Das Paradox der reichen Familie ist, dass die Kinder, die einmal das meiste Geld verwalten werden, am wenigsten Übung haben. Alles ist bezahlt. Nichts geht aus. Die Karte ist ein Schlüssel, keine Geldbörse. Die drei Gläser sind die älteste und einfachste Gegenmaßnahme, und die Familien, die sie ab sechs nutzen, bringen Zwanzigjährige hervor, die ein Budget besser verstehen als die meisten ihrer Berater.
Die Gläser
Drei durchsichtige Gläser, beschriftet mit ausgeben, sparen und geben. Jedes Taschengeld wird am Tag der Auszahlung darauf verteilt, in einem Verhältnis, das die Familie vereinbart: die Hälfte, ein Drittel und ein Sechstel ist ein guter Anfang. Das Ausgabeglas darf das Kind verschwenden. Das Sparglas ist für etwas, das das Kind will und noch nicht bezahlen kann: ein Fahrrad, ein Teleskop, eine Aktie. Das Gebeglas geht einmal im Jahr und persönlich an etwas, das das Kind gewählt hat. Die Gläser sind durchsichtig, weil das Kind das Geld sehen muss, und es sind Gläser, weil ein Kontoauszug einer Siebenjährigen nichts sagt.
Wie viel
Die klassische Regel ist ein Euro, Pfund oder Franken pro Woche und Lebensjahr ab sechs: sechs mit sechs, zehn mit zehn. Mit zwölf verdoppelt sich der Betrag, und das Taschengeld beginnt Dinge zu decken, die vorher die Eltern zahlten: Geschenke für Freunde, das Handy, Ausgehen, dann Kleidung. Mit sechzehn ein Monatsbudget auf einer Karte, mit derselben Dreiteilung in einer Tabelle, die das Kind führt. Wohlhabende Familien geben oft weniger, als die Freunde der Kinder bekommen, und bezahlen mehr direkt; der Betrag zählt weniger als die Tatsache, dass das Kind etwas Echtes verwaltet und dass es ausgeht. Der Taschengeldplaner setzt den Betrag nach Alter und Stil und zeigt, was aus dem Sparglas wird.

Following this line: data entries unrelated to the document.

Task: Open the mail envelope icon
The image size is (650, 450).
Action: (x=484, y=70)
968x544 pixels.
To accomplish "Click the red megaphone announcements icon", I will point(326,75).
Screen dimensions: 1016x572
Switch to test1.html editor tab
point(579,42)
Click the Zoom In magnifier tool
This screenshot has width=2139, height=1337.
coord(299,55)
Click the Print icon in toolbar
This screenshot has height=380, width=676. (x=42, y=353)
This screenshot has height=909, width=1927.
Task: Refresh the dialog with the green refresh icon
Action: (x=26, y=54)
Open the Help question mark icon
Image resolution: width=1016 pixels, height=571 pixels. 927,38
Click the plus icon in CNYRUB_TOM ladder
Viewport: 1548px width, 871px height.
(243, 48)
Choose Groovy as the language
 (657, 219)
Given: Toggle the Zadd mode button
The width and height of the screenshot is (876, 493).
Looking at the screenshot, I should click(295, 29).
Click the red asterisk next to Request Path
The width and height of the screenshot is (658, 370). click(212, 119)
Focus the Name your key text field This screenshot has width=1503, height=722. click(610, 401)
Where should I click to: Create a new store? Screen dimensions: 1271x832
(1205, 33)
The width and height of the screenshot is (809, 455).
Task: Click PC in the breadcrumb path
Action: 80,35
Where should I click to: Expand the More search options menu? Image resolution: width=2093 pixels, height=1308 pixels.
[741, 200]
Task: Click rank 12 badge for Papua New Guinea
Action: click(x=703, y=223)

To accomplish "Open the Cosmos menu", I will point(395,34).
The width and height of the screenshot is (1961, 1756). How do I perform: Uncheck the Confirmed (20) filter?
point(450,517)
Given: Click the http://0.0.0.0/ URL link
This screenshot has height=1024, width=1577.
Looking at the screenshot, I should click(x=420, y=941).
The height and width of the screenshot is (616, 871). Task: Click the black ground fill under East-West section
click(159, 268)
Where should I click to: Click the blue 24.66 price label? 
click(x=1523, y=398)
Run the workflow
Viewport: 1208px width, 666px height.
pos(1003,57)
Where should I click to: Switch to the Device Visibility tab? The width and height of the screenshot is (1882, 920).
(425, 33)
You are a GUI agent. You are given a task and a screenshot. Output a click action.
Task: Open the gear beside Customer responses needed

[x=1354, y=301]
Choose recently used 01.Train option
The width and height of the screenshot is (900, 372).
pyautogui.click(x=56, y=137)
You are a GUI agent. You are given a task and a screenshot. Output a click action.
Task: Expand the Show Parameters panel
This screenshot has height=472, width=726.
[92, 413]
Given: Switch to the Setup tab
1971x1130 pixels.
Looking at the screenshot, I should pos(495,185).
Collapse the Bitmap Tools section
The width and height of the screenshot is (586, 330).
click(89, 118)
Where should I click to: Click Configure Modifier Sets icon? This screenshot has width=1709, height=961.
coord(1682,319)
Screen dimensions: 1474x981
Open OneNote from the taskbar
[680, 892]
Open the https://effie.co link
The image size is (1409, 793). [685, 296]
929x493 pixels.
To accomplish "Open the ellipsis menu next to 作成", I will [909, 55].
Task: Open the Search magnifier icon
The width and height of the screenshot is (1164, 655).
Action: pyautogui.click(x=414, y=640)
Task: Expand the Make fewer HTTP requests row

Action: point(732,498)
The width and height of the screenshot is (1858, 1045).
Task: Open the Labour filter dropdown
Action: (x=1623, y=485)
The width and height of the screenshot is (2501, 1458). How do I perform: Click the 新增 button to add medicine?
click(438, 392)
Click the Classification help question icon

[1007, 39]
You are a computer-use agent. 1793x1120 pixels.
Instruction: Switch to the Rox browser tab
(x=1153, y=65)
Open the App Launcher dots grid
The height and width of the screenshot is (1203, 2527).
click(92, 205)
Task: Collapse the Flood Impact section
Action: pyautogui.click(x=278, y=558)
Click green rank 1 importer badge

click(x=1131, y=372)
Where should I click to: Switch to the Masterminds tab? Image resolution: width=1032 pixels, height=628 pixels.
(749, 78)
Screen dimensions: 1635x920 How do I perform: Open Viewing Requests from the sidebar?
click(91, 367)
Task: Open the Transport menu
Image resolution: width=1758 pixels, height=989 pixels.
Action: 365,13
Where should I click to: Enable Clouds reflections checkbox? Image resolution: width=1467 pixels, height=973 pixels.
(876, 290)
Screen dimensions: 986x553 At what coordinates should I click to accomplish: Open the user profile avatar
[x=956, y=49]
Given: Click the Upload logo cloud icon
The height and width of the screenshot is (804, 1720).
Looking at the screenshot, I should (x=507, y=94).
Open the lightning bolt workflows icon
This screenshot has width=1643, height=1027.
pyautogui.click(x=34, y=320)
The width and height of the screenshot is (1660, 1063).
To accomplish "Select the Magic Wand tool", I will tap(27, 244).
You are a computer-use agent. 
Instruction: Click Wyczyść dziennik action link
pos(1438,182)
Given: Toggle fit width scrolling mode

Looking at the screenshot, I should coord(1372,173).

Was das Taschengeld nicht ist
Es ist kein Lohn für Hausarbeit. Das Bett, der Tisch, der Hund und die Spülmaschine sind Mitgliedschaft in der Familie und kein Arbeitsverhältnis. Bezahlte Arbeit gibt es, zum Satz eines Fremden, für echte Sonderaufgaben: das Auto waschen, die Garage räumen, auf ein Geschwister aufpassen. Es ist keine Belohnung für Noten, was lehrt, dass Lernen ein Geschäft ist. Und es ist keine Strafe: Das Taschengeld wird nicht für Verhalten gekürzt, denn der Sinn ist das Üben des Verwaltens und nicht die Angst vor dem Verlust.
Das Sparglas
Im Sparglas passiert die Finanzbildung. Mit acht spart das Kind elf Wochen für etwas, das elf Euro kostet, und lernt Geduld. Mit zehn verdoppeln die Eltern, was das Kind gespart hat, und das Kind lernt Hebel. Mit zwölf zieht das Sparglas auf ein echtes Konto, und das Kind sieht Zinsen, klein und echt, und lernt, dass Geld Geld machen kann. Mit vierzehn eine oder zwei Aktien eines Unternehmens, das das Kind kennt, ein Jahr verfolgt, und das Kind lernt Eigentum. Das Gespräch über das Familienvermögen wird möglich, weil das Kind ein Vokabular hat.
Das Gebeglas
Philanthropie ist eine Gewohnheit und keine Stiftung. Das Kind, das mit sieben ein Sechstel seines Taschengeldes dem Tierheim gibt, persönlich, mit gezählten Münzen, wird zum Erwachsenen, der im Stiftungsrat der Familie eine Meinung hat. Das Gebeglas lehrt Wahl: welcher Zweck, warum dieser, was mit dem Geld geschah. Familien, die das gut machen, sprechen über ihr eigenes Geben beim Abendessen in denselben schlichten Worten.
Die Fehler
Das Ausgabeglas nachfüllen, wenn es leer ist, was lehrt, dass Leersein folgenlos bleibt. Die Großeltern außerhalb des Systems Bargeld geben lassen, was lehrt, dass das System freiwillig ist. Den Zahltag vergessen, was lehrt, dass Geld unzuverlässig ist. Und nach drei Monaten aufgeben, also genau dann, wenn es zu wirken beginnt.
Drei Gläser, ein fester Tag, eine feste Aufteilung und Eltern, die nicht retten. Es kostet nichts und ist der Anfang jedes Gesprächs, das die Familie je über Geld führen wird.